In the book the octal group is used as an ultrafilter. Or rather, a set of symmetries of positive properties that themselves form an ultrafilter. Every subgroup of the octal is a closed group: but how does this relate to the notion of an ultrafilter? It must be shown (which was not done so very clearly in the book), that every application of virtue or of a positive property indiscernible from some virtue, operates in a triple that is likewise a closed set. Yet this is not immediately apparent!

The Problem With Closure
The greatest problem with applying the octal as an ultrafilter is the local closure of triples that are represented by subgroups. Each triple appears to not be closed on its constituent three symbols, and each triple always references the properties outside of themselves. Can I remedy this?

In The Case Of Virtue
It is a simple argument that closes each subgroup of the octal given that they include a virtue p. Those three subgroups together form the "K4 form" from the same application of virtue. But the group of all positive properties is somewhat larger and so given the case in terms of virtue, I may hopefully complete the argument on mere positive properties also.

Given All The Facts
Every subgroup in the octal obeys the same similar pattern. Each triple as a K4 subgroup is closed in positive properties.

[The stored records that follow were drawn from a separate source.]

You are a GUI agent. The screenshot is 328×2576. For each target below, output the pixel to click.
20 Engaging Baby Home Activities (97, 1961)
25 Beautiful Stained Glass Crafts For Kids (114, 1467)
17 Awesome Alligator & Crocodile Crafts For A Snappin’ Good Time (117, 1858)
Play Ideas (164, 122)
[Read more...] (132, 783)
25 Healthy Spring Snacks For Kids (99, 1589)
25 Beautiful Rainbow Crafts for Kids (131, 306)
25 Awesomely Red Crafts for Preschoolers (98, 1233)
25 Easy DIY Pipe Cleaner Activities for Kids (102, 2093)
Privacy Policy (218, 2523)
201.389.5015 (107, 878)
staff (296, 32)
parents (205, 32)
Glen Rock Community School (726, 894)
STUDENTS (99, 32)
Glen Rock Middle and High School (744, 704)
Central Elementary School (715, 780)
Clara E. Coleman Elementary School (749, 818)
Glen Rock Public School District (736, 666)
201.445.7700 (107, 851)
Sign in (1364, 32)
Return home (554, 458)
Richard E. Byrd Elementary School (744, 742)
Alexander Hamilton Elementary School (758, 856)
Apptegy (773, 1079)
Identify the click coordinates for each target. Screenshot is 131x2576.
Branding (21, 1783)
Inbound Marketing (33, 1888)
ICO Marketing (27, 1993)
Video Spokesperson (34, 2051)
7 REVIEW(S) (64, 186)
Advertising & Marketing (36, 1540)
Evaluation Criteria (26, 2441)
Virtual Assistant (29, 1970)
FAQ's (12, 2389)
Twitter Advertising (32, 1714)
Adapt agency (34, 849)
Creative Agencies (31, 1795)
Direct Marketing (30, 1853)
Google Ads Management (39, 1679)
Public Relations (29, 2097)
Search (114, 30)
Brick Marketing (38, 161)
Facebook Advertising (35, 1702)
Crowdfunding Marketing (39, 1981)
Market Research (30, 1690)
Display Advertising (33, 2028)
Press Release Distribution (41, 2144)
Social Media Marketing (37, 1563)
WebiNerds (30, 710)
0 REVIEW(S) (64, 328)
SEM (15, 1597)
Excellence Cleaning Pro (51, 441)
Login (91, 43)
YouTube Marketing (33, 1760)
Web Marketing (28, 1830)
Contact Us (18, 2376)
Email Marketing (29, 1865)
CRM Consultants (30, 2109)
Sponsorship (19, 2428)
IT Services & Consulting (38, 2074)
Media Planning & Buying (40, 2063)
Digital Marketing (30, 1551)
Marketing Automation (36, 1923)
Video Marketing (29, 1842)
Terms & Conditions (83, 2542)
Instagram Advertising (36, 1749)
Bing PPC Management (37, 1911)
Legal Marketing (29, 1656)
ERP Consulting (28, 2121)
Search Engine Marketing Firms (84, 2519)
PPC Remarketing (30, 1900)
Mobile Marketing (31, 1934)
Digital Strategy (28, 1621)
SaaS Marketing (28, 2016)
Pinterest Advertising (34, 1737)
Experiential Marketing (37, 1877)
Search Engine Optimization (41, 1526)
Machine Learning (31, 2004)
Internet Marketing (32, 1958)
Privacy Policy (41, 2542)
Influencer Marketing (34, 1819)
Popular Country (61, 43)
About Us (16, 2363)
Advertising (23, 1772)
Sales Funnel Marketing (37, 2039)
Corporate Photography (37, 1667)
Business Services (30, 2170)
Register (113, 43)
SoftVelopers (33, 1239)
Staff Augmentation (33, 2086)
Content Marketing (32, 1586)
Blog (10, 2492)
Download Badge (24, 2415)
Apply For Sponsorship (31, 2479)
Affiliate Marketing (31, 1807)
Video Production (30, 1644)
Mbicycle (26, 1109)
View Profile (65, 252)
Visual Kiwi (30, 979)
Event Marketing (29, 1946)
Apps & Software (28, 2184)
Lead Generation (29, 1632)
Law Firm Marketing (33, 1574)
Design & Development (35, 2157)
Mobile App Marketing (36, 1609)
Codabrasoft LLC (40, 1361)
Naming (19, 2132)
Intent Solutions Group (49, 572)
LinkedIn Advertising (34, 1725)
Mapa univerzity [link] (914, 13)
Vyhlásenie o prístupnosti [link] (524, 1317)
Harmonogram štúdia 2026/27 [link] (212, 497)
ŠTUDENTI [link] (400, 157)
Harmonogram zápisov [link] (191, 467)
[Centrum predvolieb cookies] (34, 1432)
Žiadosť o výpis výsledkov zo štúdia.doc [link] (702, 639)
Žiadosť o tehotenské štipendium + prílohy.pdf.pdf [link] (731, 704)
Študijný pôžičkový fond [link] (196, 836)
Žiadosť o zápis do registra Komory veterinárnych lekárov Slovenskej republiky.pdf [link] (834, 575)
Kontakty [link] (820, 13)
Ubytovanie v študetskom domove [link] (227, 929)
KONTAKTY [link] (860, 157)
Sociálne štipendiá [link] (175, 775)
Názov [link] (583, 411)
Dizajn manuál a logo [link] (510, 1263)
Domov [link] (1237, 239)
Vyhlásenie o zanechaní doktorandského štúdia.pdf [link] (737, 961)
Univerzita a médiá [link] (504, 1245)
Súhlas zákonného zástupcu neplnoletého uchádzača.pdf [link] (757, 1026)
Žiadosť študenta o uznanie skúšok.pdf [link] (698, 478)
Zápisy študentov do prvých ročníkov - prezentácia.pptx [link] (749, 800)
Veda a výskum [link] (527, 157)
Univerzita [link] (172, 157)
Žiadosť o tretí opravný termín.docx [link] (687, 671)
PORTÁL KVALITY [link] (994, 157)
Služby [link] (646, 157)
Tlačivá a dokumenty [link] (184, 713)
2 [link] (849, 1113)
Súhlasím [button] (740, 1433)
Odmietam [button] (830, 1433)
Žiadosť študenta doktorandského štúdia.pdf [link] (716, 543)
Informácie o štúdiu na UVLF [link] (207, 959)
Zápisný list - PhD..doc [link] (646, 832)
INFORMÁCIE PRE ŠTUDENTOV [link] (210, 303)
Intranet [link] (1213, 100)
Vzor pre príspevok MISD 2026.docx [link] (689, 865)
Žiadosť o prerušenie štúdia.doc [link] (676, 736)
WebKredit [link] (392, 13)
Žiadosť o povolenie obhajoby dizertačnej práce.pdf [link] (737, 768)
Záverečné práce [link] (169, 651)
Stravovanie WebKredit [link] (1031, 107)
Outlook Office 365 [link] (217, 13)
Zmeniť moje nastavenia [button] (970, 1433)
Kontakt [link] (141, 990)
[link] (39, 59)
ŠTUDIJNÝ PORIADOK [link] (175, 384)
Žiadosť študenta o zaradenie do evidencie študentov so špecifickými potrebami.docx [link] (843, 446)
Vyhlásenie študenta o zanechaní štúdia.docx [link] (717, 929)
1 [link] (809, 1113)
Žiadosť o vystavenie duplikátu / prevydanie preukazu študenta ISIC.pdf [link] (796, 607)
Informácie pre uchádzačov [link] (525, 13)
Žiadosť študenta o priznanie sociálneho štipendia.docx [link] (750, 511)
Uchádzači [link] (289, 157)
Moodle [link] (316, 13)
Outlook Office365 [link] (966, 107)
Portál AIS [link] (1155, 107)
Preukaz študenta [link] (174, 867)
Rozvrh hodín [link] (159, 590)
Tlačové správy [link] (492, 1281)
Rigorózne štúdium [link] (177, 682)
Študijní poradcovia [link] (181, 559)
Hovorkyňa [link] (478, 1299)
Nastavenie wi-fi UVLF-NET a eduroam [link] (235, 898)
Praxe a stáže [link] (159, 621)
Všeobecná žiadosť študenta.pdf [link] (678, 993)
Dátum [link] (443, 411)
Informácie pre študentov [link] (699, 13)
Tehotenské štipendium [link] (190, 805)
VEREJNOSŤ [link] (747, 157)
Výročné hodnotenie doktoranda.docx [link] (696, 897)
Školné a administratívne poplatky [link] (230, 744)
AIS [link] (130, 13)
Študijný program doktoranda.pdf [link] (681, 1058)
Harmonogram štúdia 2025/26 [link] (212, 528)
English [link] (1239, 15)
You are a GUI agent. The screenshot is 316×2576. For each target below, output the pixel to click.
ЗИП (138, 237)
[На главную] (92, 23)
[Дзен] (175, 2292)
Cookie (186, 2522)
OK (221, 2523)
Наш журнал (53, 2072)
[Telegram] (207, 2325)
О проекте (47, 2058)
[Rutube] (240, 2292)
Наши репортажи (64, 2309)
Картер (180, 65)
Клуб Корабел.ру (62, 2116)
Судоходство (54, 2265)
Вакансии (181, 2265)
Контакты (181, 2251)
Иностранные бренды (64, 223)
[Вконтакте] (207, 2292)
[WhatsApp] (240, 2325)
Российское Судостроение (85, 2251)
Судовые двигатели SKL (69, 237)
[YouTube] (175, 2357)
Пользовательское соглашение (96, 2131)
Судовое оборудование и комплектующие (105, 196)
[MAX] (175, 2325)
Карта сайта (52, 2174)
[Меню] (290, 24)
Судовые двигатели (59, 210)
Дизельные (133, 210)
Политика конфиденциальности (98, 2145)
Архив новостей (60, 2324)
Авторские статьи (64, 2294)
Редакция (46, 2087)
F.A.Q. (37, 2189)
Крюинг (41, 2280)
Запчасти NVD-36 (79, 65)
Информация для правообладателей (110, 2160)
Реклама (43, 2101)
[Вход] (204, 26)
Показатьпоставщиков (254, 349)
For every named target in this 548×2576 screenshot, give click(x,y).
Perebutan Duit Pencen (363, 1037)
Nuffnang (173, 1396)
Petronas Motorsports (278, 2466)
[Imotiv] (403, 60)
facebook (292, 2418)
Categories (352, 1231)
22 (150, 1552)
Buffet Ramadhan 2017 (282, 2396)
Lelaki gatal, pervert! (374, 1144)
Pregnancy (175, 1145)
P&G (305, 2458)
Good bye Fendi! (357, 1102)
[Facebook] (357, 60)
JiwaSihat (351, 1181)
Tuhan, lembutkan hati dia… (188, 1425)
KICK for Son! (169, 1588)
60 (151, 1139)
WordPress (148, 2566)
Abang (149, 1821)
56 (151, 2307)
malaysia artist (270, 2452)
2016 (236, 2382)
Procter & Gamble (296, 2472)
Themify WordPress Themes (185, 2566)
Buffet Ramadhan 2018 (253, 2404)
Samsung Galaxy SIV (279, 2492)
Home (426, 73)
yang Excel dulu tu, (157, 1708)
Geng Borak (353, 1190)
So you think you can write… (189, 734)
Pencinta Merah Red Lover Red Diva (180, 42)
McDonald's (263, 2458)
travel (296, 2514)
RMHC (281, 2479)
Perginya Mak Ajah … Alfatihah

There is a simple argument that shows such, for which I may only apologise as it was not included in the book!

Local Closure In The Octal
The octal ultrafilter is actually completely "unconstrained" in all its positive properties. That, is a consequence of the construction used! Though some positive properties appear missing they are most certainly not so. God is able to act in every case or not: there is only the sense of a logically impossible act that can not be made given virtue: It is not a hard thing to grasp.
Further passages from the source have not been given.